1. No seguir una planificación o no respetarla. Entrenar es seguir un entrenamiento. Es decir, un programa de sesiones fijadas previamente por alguien que entiende con un objetivo de rendimiento de cara a una competición determinada. Salir a correr cuando te plazca, a la intensidad a la que tengas ganas e improvisando puedes llamarlo hacer deporte o salir a correr, pero nunca entrenar y no ayudará si tienes un objetivo en mente. Y si cuentas con esa planificación es para respetarla, tanto en el número de sesiones como en sus intensidades. No vale salir hoy y estar tres días sin correr y después agruparlo todo en el fin de semana.

2. No calentar o hacerlo mal. El calentamiento del corredor incluirá correr unos minutos a ritmo suave, junto con algunos ejercicios de activación, movilidad articular y estiramientos. Antes de entrenamientos especialmente intensos realizaremos un calentamiento más específico para poder preparar articulaciones, ligamentos y músculos. Pero tú no solo no estiras, sino que empiezas el entrenamiento a tope ¡Error!
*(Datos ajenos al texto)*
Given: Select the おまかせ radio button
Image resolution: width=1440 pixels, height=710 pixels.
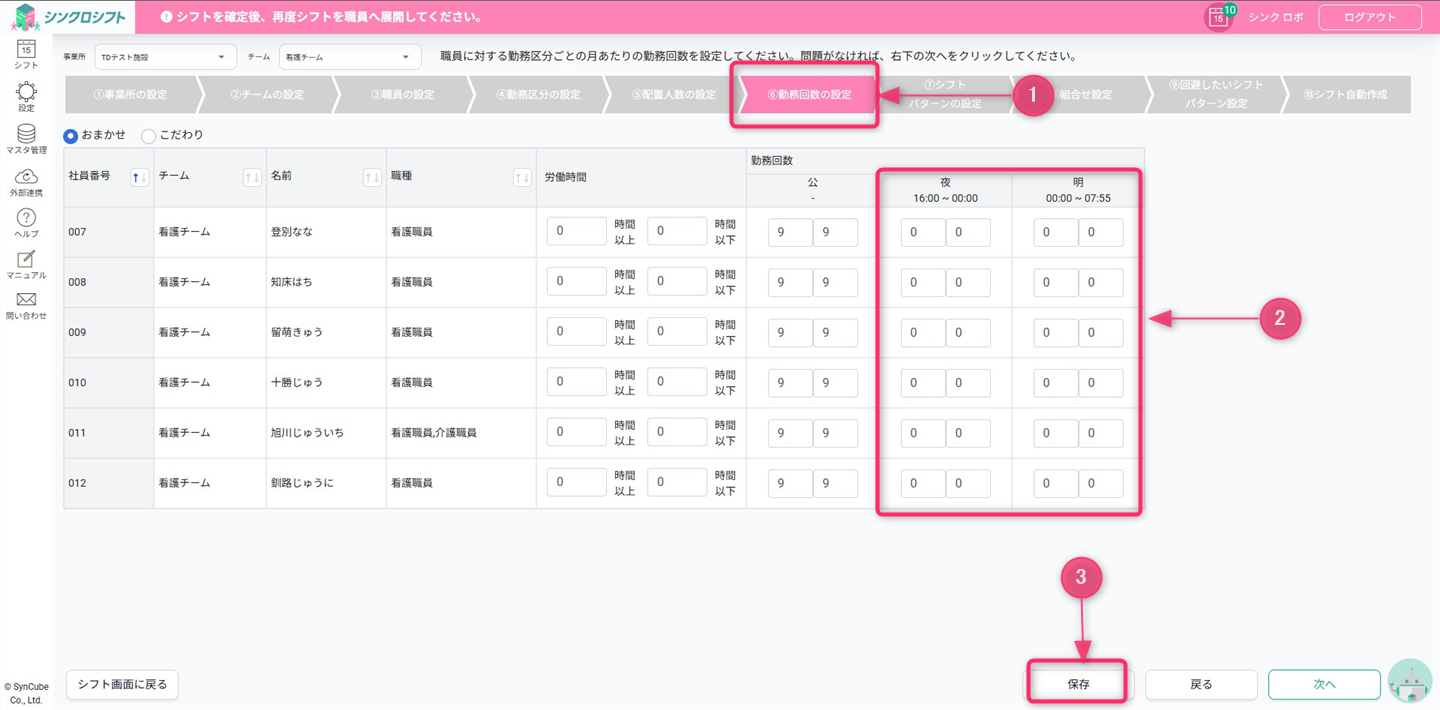Looking at the screenshot, I should [x=71, y=136].
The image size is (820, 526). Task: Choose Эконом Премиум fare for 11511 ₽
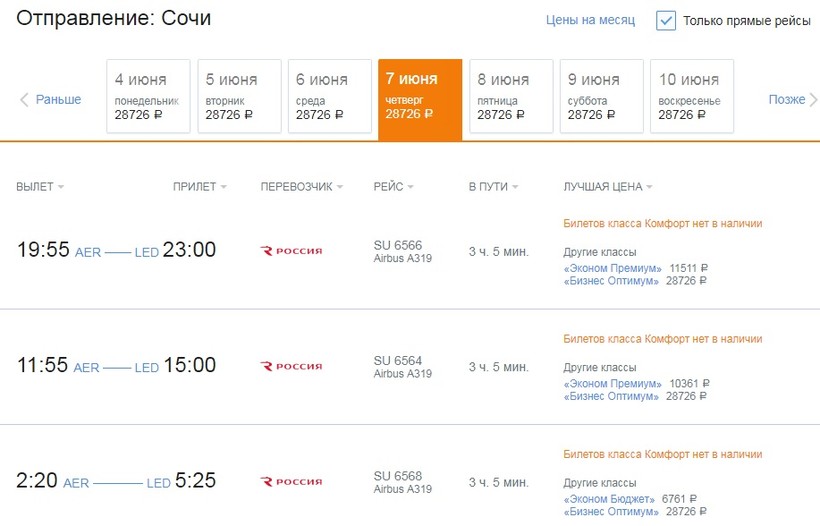point(612,268)
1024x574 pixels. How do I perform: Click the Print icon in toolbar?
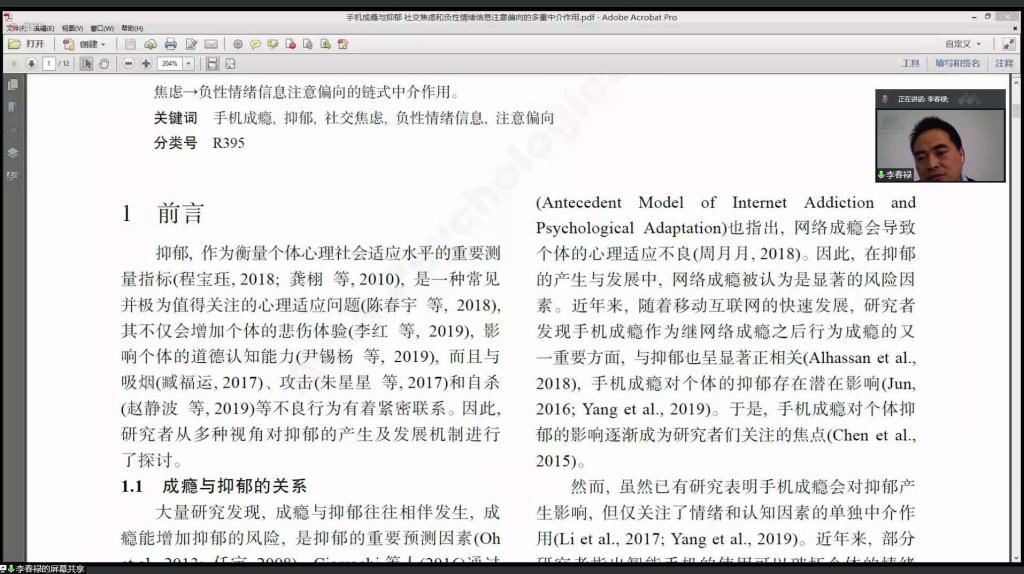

3. Querer terminar exhausto tras cada entrenamiento. Sabemos que quieres rendir al máximo en la competición, pero un entrenamiento no es una competición, el trabajo diario tiene sus intensidades y que no termines exhausto no quiere decir que no hayas rendido. Cada día tendrás una distancia y una intensidad y es lo que debes cumplir para la correcta asimilación del trabajo por parte de tu organismo.

4. No hidratarse o alimentarse. El agua no debe faltarnos en un entrenamiento. Siempre hay que beber previamente, si la salida es corta podremos beber antes y después, si es media o larga tendrás que proveerte de agua durante el entrenamiento. Lo mismo ocurre con la alimentación, especialmente en rodajes largos hay que ingerir alimento para no desfallecer.

5. No utilizar material adecuado. Lógicamente hay que llevar zapatillas de correr, pero no todas las zapatillas valen, tendrán que adaptarse a nuestra forma de correr y a la superficie. Si son zapatillas duras, pueden desgastar las articulaciones, sobre todo si son entrenamientos de rodaje. Es importante que encontremos una buena amortiguación. Además, la ropa también juega un papel importante con pantalón y camiseta específicas que no nos hagan rozaduras ni provoquen molestias. En caso de bajas temperaturas será necesario algo de material de abrigo, aunque el entrenamiento sea intenso.



6. Obsesionarte con el cronómetro. Aunque hay que cumplir los ritmos de entrenamiento, las cifras del cronómetro o pulsómetro no deben obsesionarte. Lo ideal es centrarse en la carrera y solo mirar el tiempo y las pulsaciones, o al final de las series o de la sesión, o en una cifra elevada de kilómetros como referencia. Mirar el reloj constantemente altera la calidad del entrenamiento y también es útil que aprendas a guiarte  por sensaciones.

7. Picarse con el primero que pasa. Reconoce que alguna vez lo has hecho o lo has intentado. Llega alguien desde atrás que te adelanta corriendo e intentas pegarte a él e incluso adelantarlo, o ver que llevas alguien detrás e intentar soltarlo. Debes centrarte en tu entrenamiento y no en seguir al otro, si tu plan tiene una determinada intensidad no es bueno que la alteres.

8. Terminar de golpe de correr y no estirar. No es bueno dejar de correr en seco. Al igual que el calentamiento es importante, también lo es la vuelta a la calma. Dejar de correr poco a poco, caminar un par de minutos y después realizar estiramientos y ejercicios de movilidad.

9. Saltarte los ejercicios de técnica. Por mucho que creas que corres de forma perfecta no debes dejar de hacer ejercicios de técnica de carrera, ya que además de ganar en efectividad te ayudarán a ganar fuerza y potencia. Por ello, no son una elección dentro de tu entrenamiento, sino una obligación.

10. Como entreno, puedo comer lo que quiera. Si entrenas tendrás que realizar un mayor consumo de calorías, pero eso no quiere decir que puedas comer como si se acabara el mundo. La alimentación se debe cuidar aunque entrenes y tengas un gasto calórico importante, ya que la nutrición es tan importante como el entrenamiento.


Este artículo quiere ser de ayuda al deportista, seguro que puedes aportar alguna experiencia más ¿estás en desacuerdo con alguno de estos puntos? ¿añadirías otros?